Выбрать главу


— Твоею ли мудростью летает ястреб и направляет крылья свои на полдень? По твоему ли слову возносится орел и устрояет на высоте гнездо свое? Он живет на скале и ночует на зубце утесов и на местах неприступных; оттуда высматривает себе пищу: глаза его смотрят далеко; птенцы его пьют кровь, и где труп, там и он.


Виновников резни в монашеском ските выдали сразу — и Ростислав, не тратя время на лишние разговоры, тут же казнил их. Остальных же сторонников Эльпадая, чернец крестил сразу на острове, прямо в болоте.


— Не знал, что служители вашего бога тоже носят обереги, — заметил Ростислав вечером, когда он, вместе с монахом и всеми воинами возвращался в свою ставку.

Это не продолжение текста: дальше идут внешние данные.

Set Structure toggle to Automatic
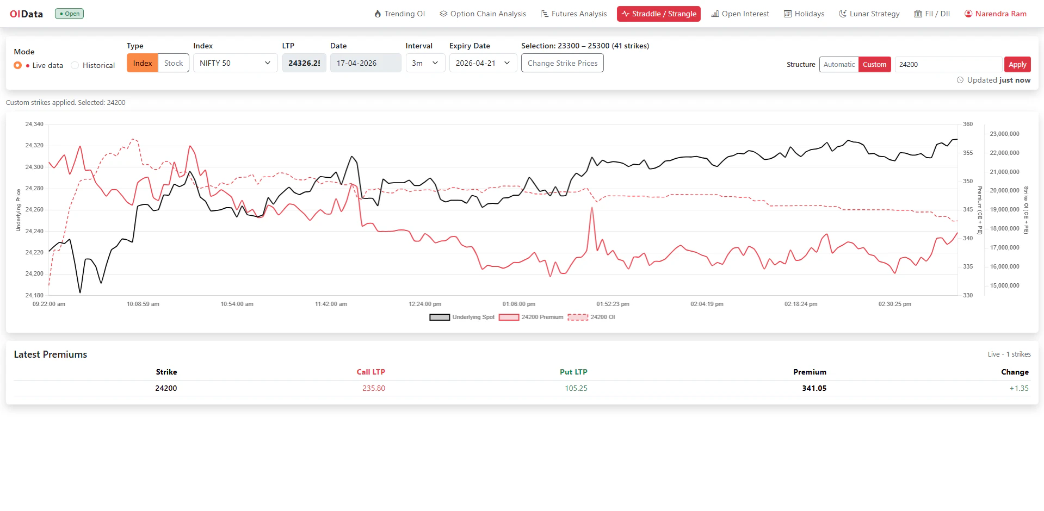The image size is (1044, 511). pos(839,64)
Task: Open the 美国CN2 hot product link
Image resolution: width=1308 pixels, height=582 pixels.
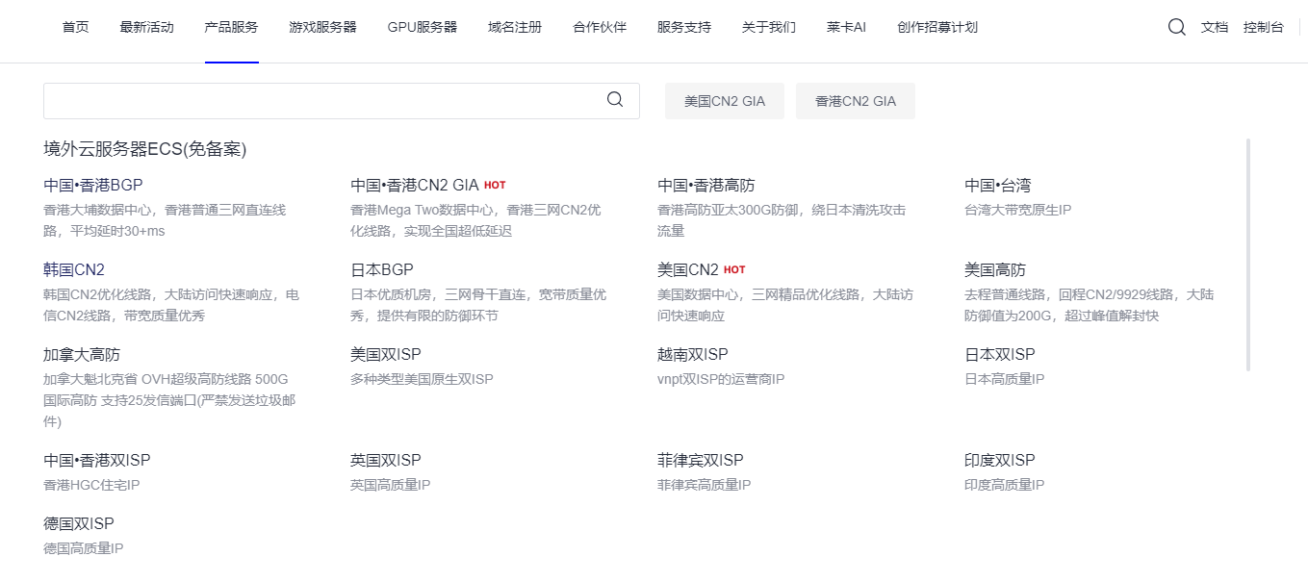Action: pyautogui.click(x=688, y=269)
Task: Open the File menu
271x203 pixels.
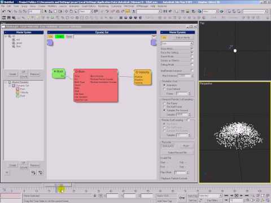Action: point(3,6)
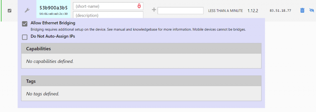
Task: Click version number 1.12.2
Action: [x=253, y=11]
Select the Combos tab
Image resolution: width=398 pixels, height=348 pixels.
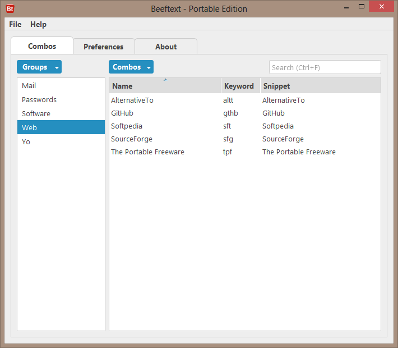42,46
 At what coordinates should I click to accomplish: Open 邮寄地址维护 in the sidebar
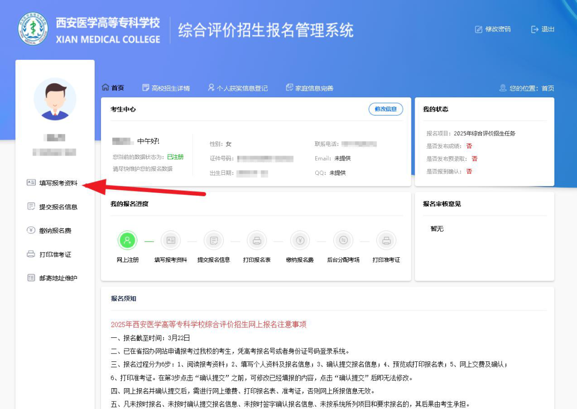(x=58, y=278)
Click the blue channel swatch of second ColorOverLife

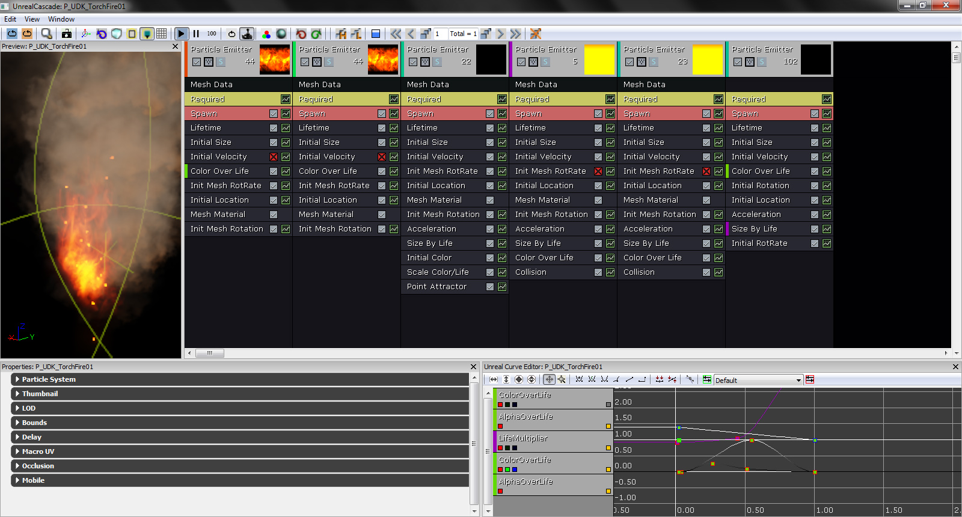[x=515, y=470]
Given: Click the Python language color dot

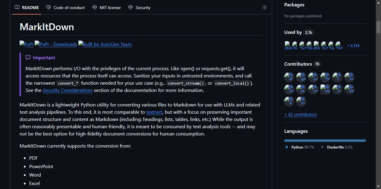Looking at the screenshot, I should tap(287, 147).
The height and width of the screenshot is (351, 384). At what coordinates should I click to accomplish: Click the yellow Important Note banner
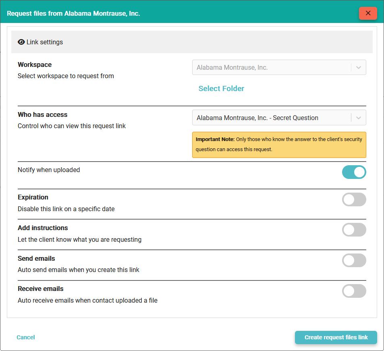[279, 145]
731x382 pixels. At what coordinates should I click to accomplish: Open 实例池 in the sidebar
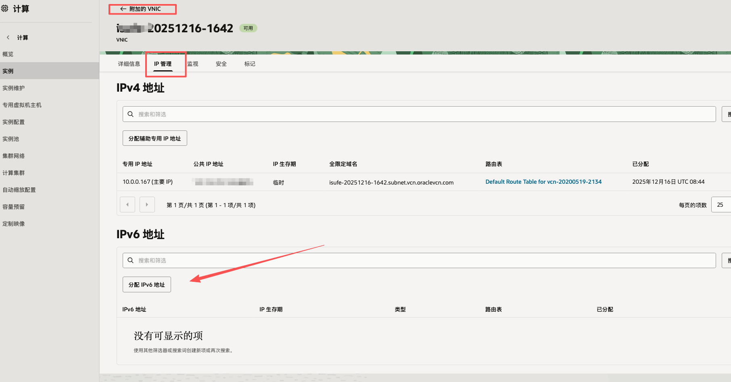[11, 139]
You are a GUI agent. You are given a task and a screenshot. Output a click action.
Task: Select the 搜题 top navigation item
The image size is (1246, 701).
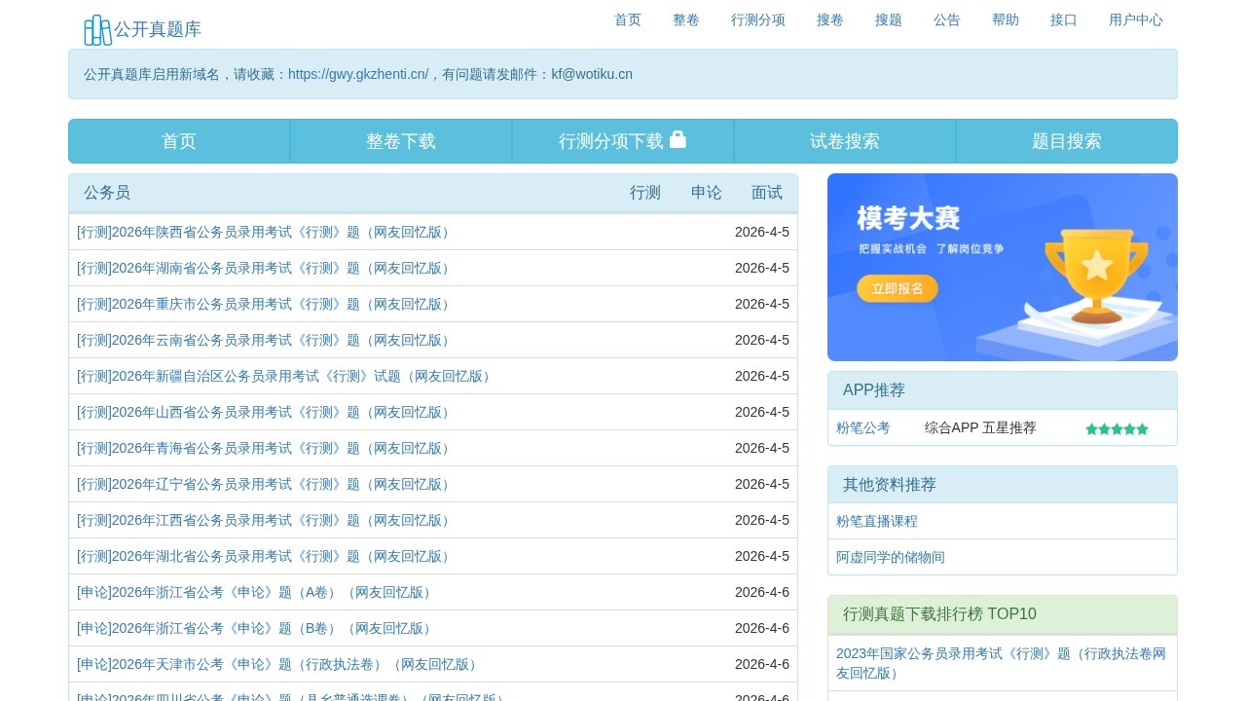pos(888,19)
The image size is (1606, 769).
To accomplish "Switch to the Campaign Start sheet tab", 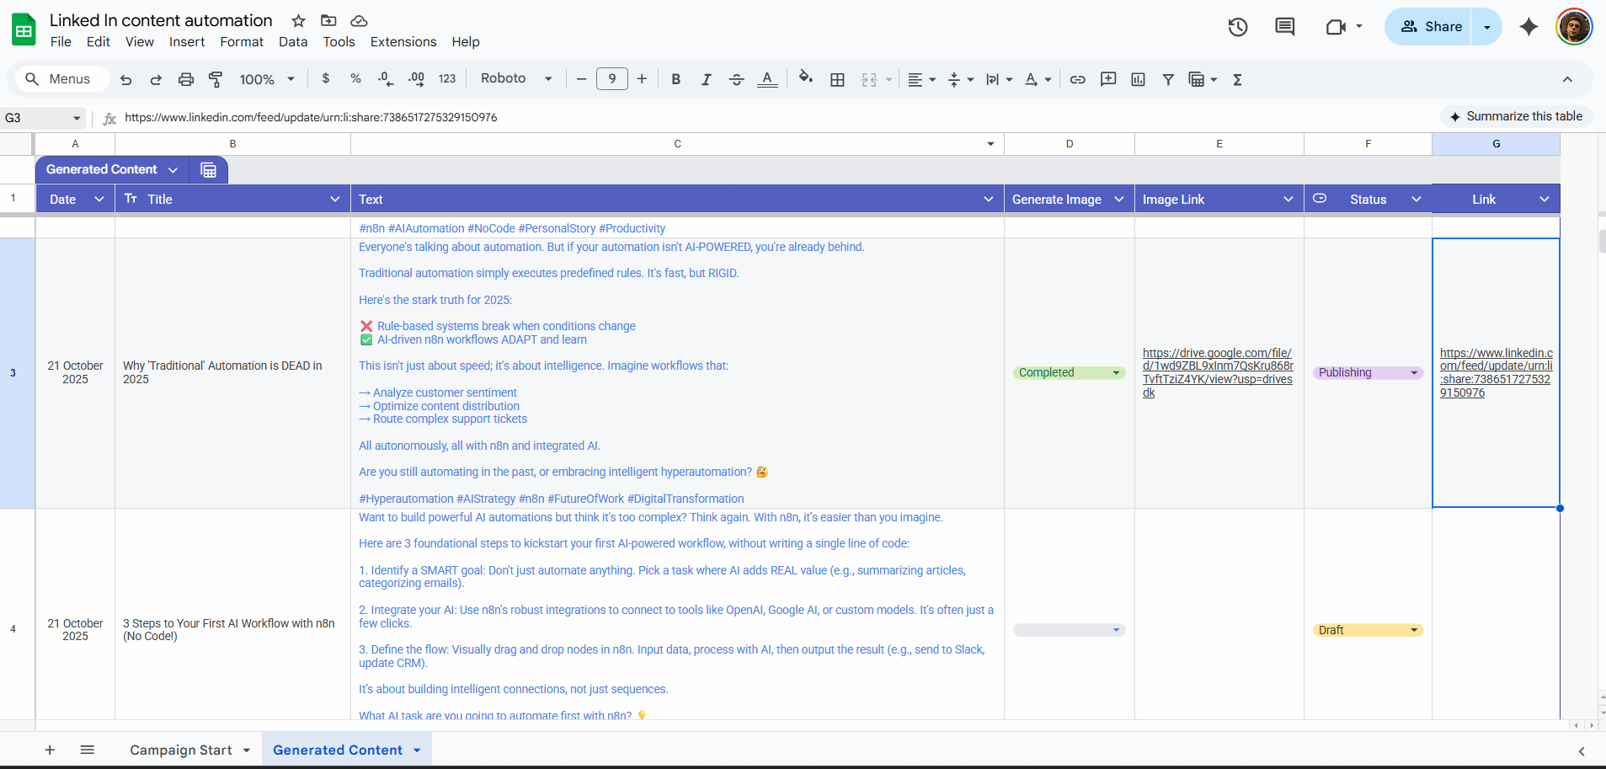I will 180,750.
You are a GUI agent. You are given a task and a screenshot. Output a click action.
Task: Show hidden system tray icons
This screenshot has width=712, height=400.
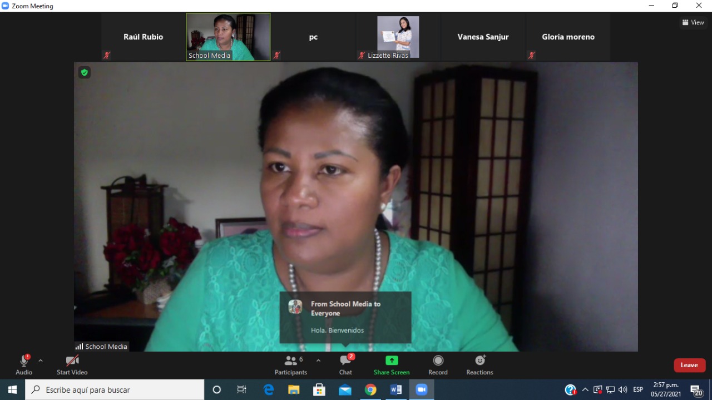pyautogui.click(x=585, y=390)
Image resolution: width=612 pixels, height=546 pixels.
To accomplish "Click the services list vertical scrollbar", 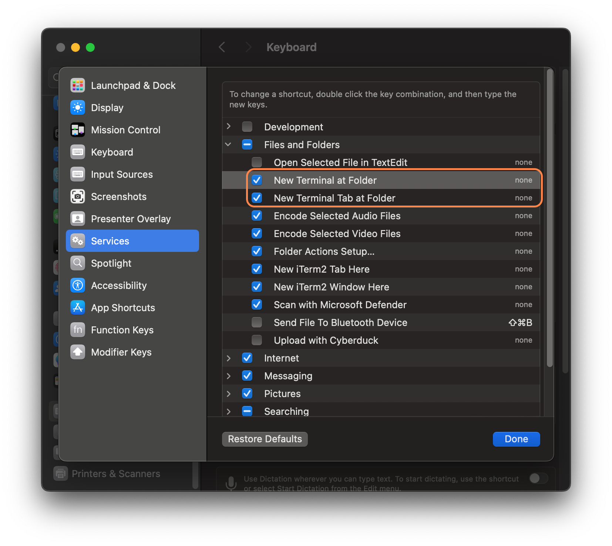I will 550,219.
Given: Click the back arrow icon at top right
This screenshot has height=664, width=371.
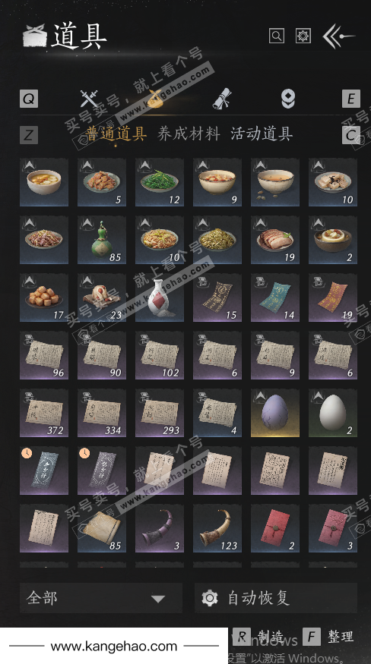Looking at the screenshot, I should click(338, 36).
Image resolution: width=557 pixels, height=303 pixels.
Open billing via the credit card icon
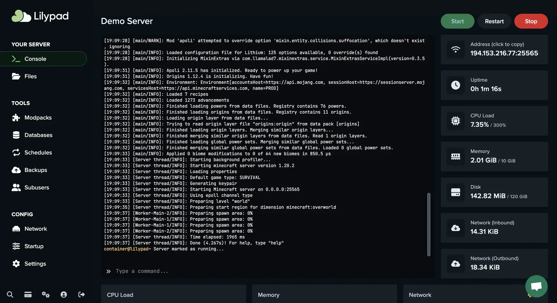point(28,294)
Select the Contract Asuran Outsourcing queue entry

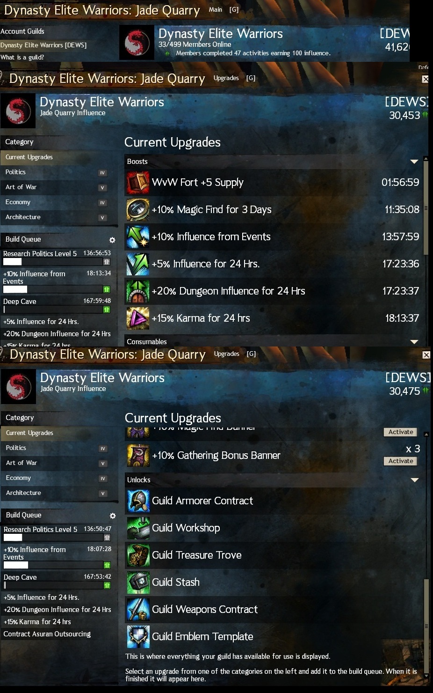pos(47,634)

— Это не просто амулет, — усмехнулся монах, доставая из-за пазухи золотой диск, -на нем святой Сисиний, в честь которого нарекли и меня при постриге. Средь множества его чудес — убийство демоницы Обизуфи, а значит его можно призывать и против проклятых жен, предавшихся врагу рода человеческого.


— Против ведьмы и бесовок, значит? — протянул князь.


— Твой враг сам уподобил себя женщине, — пожал плечами Сисиний — значит и для него этот амулет стал также страшен. Тем более, что у этого диска есть и иной секрет.


Он перевернул амулет, показывая князю отчеканненный на обратной стороне символ, который Ростислав часто видел у ромеев — лицо женщины со змеиными волосами. Вокруг нее обвивался змей, кусающий собственный хвост


— Горгонейон, — сказал Сисиний, — хоть и языческий символ, но и он может быть обращен во славу Господа Нашего. Этот амулет освятил сам Лев Катанский, тот самый, что лишил силы волхва Иллиодора в Италии. Две силы соединяет он: как Горгона он сковывает и лишает сил, любого врага делая подобным камню, ну, а Сисиний поражает ведьм и демониц. Мой заступник перед Господом, порой является и мне во сне, после долгих молитв — и недавно он открыл, что немало таких врагинь таится и на берегах Янтарного моря — а значит, я должен быть рядом, чтобы вновь посрамить злые чары.

Под дланью Трехликого

Молодой месяц, взошедший на небо, отразился на глади Одерского залива, когда ночь спустилась над Щециным. Куда меньше и скромнее Волина-Венеты, тем не менее, его южный пригород слыл чуть ли не за вторую столицу Велети. Венета считалась средоточием силы и богатства, но над всеми богатствами мира властвовал Триглав, бог с золотой повязкой на глазах и серебряным полумесяцем на козлиных рогах — и главный храм повелителя трех миров стоял как раз в Щецине. Слово жрецов Трехликого стоило лишь немногим меньше чем слово великого князя — и Драговит и его наследник Люб неизменно прислушивались к советам немногословных волхвов в черных одеяниях. И хотя в самом Волине давно стояли собственные храмы Триглава, сердце его культа билось в огромном святилище на Щецинском холме. Перед трехглавым идолом жрецы приносили кровавые жертвы из птиц, скота, людей и рыб — от каждого из миров, для каждой головы всепожирающего бога. Здесь же проводились самые важные гадания и обряды, внутренние стены храма покрывало оружие и всякая золотая утварь — дары, что стекались сюда со всей Велети. Треть каждого подношения во всех храмах Триглава отправлялась в Щецин и никто на всем Янтарном море мог сравниться богатством с его жрецами.


Однако и их зловещей власти мог быть брошен серьезный вызов.


На берегу Одры, у подножия холма, где стоял храм Триглава, притулилась большая изба с обширным подворьем, огражденным крепким частоколом. На коньке крыши красовалось изображение трехглавого змея — как очередное напоминание, что за бог властвует в этом городе, а также о том, что изба эта принадлежала Ядуну, верховному жрецу Трехликого.


Хозяин избы, несмотря на позднее время, не спал — и потому что ночь считалась временем его бога и потому, что этой ночью он принимал гостей. Сейчас Ядун восседал за богато накрытым столом в просторной горнице: высокий сухопарый мужчина в долгополой черной одежде из дорогой заморской ткани. На груди были вышиты серебром три черепа — козлиный, рыбий и птичий; с шеи на серебряной цепочке свисал золотой кумирчик с тремя головами. Бритую голову жреца прикрывал трехглавый черный колпак, расшитый белыми и красными бусами. Худое лицо обрамляла черная козлиная бородка, проницательные серые глаза недоверчиво рассматривали восседавших за столом трех человек.